Mr. LeRoyer and other brokers expressed relief that Island banks generally keep their mortgages in their own portfolio and therefore have limited exposure to the troubled mortgage marketplace.

But Fielding Moore, chief executive officer of Edgartown National Bank, said his bank is doing a strong business in adjustable rate mortgages.

Despite the alarming news in the daily print press about high-risk mortgages that have gone sour, Mr. Moore said there are still credible adjustable rate mortgages available.

Noting that the subprime lending market has offered mortgages not in the best interest of the customer, Mr. Moore said: "We are a community bank. We need to take care of our customers, rather than be hit-and-run profit-takers. Some subprime lenders have given [adjustable rate mortgages] a bad name."

First-time vacation home buyers, who bankers say are often stretched to put together a financing package they can afford, may feel the effects of the tightening credit market.

But there's none at the high end - $3 million and up. "They pay cash," one broker said.

What follows are second-quarter real estate market results for the Island as a whole and for individual communities.

The average median price of houses selling Islandwide rose just over five per cent to $705,000 from $671,250. The number of homes sold declined by 11.7 per cent to 83 from 94 a year ago.

The inventory of houses for sale declined about nine per cent, from 549 last year to 500.

The median value of land sold during the second quarter declined just over two per cent to $375,000 from $383,250 in 2006. The number of land sales decreased 10.5 per cent to 17 from 19 in the previous year.

Islandwide, home buyers and sellers took three months longer to do business, as median average days on market rose dramatically to 334 from 241 days in 2006, an increase of 38.6 per cent.

Edgartown posted gains in both homes sold and selling prices.
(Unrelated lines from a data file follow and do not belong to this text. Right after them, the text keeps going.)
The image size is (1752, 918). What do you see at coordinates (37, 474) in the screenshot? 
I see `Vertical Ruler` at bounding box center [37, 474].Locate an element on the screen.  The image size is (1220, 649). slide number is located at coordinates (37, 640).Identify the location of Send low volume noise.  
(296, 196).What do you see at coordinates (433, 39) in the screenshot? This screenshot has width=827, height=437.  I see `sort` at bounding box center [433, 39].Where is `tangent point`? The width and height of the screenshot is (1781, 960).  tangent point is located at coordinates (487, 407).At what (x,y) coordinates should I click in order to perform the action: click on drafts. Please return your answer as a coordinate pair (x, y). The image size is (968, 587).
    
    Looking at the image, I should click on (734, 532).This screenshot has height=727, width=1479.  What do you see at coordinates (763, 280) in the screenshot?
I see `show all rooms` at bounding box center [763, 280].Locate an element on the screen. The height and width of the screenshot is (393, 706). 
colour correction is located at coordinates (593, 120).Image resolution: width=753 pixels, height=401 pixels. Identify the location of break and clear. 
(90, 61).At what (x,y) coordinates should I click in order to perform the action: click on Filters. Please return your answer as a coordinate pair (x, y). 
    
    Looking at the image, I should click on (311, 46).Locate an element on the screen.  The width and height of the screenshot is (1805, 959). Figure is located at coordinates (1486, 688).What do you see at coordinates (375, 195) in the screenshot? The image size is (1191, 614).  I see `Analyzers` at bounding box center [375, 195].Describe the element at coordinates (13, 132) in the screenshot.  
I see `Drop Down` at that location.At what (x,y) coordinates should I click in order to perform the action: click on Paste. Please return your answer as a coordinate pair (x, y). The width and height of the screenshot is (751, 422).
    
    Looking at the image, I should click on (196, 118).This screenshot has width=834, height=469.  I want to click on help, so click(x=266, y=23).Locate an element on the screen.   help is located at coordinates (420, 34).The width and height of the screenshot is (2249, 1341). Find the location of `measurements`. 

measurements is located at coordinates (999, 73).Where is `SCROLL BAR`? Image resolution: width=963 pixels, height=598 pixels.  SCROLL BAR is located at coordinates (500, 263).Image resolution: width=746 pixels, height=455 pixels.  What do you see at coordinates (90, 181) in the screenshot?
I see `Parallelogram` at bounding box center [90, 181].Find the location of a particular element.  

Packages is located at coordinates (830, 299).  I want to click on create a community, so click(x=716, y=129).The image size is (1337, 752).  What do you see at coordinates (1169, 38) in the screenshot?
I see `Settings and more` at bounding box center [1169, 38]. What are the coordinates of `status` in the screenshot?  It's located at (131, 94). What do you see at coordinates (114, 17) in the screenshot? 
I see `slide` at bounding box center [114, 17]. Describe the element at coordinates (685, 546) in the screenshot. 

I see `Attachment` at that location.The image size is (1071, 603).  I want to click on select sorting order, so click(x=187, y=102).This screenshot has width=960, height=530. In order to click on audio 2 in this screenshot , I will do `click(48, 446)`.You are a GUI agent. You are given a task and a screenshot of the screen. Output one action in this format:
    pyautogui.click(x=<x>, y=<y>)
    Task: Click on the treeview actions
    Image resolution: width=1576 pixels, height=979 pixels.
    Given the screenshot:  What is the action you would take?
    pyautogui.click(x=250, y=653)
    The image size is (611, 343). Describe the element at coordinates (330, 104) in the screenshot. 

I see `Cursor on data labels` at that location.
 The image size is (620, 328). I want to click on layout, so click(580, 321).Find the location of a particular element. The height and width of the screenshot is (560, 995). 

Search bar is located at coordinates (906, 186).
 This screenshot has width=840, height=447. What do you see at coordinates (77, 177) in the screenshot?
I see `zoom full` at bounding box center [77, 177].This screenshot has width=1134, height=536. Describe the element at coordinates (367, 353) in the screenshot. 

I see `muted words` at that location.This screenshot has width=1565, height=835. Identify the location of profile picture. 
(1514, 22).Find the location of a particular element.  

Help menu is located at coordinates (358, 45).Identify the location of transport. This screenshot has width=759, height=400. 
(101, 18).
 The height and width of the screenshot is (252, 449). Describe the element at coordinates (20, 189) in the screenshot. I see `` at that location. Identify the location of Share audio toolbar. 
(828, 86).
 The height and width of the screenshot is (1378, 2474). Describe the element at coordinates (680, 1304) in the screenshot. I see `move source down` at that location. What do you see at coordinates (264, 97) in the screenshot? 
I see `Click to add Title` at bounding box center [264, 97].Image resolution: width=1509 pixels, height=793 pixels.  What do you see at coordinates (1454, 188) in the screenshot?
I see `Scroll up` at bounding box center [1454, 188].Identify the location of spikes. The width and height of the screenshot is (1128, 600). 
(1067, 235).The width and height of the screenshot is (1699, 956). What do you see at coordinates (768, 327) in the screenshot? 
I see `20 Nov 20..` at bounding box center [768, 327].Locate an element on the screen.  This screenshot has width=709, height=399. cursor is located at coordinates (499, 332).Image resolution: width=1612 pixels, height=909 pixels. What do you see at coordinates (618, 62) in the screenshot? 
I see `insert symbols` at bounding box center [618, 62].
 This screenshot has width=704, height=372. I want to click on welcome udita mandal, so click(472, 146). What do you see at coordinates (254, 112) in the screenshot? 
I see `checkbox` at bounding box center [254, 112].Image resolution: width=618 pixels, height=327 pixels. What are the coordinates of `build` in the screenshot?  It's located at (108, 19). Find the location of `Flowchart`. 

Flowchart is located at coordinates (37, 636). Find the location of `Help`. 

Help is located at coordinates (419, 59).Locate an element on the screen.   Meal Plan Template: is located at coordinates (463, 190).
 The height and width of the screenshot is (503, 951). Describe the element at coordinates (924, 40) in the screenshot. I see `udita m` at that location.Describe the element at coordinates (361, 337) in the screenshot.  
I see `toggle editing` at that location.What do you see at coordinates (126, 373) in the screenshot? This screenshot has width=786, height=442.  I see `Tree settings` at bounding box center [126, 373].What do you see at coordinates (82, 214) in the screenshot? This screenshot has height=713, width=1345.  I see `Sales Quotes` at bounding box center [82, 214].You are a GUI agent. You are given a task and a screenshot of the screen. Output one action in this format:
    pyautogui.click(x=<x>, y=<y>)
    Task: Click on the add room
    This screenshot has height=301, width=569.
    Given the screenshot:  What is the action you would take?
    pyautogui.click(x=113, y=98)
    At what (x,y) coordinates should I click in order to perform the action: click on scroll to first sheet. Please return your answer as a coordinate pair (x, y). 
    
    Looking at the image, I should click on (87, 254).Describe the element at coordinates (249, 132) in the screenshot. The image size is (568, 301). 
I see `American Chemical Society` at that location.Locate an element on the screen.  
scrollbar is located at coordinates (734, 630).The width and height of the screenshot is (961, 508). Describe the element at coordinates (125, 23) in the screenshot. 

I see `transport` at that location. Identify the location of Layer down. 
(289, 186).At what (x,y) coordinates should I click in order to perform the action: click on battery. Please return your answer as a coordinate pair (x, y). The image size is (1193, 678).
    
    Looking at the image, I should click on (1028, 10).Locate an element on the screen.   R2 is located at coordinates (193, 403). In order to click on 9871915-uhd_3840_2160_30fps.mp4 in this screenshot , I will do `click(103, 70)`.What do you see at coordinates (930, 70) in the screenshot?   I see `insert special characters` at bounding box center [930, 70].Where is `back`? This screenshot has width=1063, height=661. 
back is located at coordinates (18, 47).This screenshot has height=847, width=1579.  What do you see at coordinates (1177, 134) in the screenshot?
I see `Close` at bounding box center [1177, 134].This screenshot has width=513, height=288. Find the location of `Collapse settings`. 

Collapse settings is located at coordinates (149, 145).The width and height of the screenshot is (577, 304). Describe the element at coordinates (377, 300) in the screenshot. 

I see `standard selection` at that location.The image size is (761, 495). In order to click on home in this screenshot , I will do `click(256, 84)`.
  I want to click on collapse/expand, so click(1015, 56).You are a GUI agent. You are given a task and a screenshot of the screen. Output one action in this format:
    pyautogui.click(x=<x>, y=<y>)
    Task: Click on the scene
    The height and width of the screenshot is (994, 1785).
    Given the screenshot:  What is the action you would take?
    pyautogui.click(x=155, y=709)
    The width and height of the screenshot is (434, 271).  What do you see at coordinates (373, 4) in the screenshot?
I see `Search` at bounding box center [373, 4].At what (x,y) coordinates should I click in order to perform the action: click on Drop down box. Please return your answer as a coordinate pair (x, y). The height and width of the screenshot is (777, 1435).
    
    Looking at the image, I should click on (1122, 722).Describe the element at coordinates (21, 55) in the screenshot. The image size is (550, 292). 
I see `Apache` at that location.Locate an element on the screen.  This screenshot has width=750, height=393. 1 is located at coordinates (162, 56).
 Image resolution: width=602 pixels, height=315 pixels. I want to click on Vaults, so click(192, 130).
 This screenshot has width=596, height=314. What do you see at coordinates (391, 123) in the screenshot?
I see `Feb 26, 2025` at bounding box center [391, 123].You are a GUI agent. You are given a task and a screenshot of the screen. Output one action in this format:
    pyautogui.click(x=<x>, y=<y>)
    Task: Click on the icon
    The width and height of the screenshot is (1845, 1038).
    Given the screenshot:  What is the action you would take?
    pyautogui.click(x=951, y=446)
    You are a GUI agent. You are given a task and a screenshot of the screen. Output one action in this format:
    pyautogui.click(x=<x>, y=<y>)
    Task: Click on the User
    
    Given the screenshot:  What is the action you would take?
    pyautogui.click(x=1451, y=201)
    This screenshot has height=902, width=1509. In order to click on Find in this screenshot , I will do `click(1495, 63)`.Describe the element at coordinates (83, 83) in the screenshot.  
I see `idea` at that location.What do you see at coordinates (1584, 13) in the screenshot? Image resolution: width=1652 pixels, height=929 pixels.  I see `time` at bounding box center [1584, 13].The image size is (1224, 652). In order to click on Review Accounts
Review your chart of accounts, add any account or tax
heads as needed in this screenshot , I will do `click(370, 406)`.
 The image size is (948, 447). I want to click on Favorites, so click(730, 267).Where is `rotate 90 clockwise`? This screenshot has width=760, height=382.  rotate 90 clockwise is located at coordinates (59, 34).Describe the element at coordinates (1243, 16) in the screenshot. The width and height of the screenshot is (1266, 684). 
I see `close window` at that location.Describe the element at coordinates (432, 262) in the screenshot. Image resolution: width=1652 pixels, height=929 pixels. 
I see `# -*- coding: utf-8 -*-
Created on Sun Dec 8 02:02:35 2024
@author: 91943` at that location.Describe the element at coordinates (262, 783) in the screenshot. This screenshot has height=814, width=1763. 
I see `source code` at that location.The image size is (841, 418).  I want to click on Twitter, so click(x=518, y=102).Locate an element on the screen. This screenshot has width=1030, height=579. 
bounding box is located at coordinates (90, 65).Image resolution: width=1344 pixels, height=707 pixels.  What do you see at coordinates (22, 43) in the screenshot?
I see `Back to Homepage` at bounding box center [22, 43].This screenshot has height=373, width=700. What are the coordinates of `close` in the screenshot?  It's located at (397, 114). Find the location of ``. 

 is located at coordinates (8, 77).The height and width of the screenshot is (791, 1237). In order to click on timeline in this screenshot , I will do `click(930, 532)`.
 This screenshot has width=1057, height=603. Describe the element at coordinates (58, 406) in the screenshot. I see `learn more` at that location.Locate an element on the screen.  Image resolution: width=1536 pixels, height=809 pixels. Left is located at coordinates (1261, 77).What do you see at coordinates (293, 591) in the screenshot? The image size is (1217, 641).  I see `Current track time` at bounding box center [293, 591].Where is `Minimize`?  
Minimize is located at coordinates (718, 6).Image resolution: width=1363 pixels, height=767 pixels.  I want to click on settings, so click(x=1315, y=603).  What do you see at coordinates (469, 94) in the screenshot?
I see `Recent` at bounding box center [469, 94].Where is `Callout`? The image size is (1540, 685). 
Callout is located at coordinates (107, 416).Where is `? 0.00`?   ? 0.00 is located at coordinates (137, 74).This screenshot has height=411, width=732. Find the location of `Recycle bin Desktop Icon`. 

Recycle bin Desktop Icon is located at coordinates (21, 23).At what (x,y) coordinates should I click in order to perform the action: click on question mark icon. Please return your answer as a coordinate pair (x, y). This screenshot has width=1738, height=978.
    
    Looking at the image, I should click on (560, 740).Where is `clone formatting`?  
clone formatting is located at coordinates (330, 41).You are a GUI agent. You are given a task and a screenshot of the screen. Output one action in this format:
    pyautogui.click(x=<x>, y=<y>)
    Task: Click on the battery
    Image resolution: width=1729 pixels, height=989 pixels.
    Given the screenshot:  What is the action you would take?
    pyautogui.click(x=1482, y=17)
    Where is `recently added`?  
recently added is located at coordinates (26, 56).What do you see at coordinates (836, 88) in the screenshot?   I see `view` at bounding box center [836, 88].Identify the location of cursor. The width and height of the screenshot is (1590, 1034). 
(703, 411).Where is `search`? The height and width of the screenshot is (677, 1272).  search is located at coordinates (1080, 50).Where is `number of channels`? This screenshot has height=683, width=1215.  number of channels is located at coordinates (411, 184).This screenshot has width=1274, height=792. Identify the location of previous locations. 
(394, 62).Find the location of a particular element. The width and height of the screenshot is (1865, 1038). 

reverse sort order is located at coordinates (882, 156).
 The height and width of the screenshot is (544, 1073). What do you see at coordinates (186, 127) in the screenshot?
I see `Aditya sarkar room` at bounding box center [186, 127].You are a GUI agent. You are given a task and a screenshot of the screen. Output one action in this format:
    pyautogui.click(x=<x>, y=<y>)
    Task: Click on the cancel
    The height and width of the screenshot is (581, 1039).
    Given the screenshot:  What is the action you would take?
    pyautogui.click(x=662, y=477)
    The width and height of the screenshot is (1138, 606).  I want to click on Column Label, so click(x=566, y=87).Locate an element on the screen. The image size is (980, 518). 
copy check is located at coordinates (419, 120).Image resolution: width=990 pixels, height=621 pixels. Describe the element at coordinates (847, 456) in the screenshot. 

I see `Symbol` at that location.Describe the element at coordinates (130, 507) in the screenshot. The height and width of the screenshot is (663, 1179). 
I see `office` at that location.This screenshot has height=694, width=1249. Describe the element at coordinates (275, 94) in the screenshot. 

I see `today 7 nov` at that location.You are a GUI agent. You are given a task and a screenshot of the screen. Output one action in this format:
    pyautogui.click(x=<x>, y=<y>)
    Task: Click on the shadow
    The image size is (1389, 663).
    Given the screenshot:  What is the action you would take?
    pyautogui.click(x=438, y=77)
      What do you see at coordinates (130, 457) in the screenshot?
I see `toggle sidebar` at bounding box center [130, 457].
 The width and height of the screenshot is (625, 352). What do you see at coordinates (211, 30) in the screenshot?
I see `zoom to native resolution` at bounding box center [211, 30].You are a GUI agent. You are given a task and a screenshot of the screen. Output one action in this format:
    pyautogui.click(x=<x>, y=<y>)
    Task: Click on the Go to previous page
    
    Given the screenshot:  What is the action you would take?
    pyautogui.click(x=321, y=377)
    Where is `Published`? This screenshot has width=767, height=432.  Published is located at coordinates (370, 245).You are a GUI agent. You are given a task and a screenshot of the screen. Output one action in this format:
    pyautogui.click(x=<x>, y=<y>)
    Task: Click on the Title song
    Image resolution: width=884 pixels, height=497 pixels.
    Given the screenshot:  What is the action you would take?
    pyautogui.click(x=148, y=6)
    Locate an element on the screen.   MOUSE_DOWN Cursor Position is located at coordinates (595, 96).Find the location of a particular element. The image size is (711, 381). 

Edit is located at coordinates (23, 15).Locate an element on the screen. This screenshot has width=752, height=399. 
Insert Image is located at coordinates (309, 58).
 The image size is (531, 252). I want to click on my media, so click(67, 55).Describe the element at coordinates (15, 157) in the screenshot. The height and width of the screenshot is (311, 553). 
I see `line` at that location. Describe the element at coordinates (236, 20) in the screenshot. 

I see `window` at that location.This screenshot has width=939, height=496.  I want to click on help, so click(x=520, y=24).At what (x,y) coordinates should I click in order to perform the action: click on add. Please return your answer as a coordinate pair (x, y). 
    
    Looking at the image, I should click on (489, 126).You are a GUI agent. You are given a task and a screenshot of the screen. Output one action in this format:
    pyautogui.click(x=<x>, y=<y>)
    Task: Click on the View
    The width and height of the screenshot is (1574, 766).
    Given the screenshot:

In Vineyard Haven and West Tisbury, fewer homes sold but at higher prices. Oak Bluffs experienced a dramatic decline in both houses sold and selling price.

Four properties sold in Aquinnah during the second quarter at a median price of $1.32 million compared with one property in 2006 with a median value of $487,000.

Four properties sold in Chilmark during the second quarter at a median price of $1.33 million compared with four properties in 2006 with a median value of $2.1 million. In Chilmark, where the inventory is small, median price was affected by one large residential sale and one small residential sale in 2007.

Edgartown was clearly the winner among the six Island towns in the second quarter with home sales up 37.5 per cent to 33 from 24. Median value rose 14 per cent to $857,500 from $747,000 a year ago. The median days on market was 296 days in 2007 compared with 226 in 2006.

Realtors credited the turnaround with seller patience, buyer recognition that prices were firm and, perversely, valuing real estate as a better investment than financial markets.

Fifteen Oak Bluffs properties sold for a median price of $535,000 compared with 30 properties at a median price of $632,500. Realtors said sellers have resisted reducing prices, but there are signs that sellers are ready to make adjustments with winter coming.

The median price in Oak Bluffs was deflated by the sale of four condominiums at an average of $350,000. The town also had four sales over $1 million.

Seven properties sold in West Tisbury in the second quarter compared with 12 properties a year ago. Median price increased to $980,000 from $759,500 in the 2006 period, but the number may be misleading because of a small number of sales at widely different prices.

Twenty properties sold in Vineyard Haven in the second quarter compared with 23 properties in the prior year quarter. The median price rose to $687,500 from $647,500 in the prior period.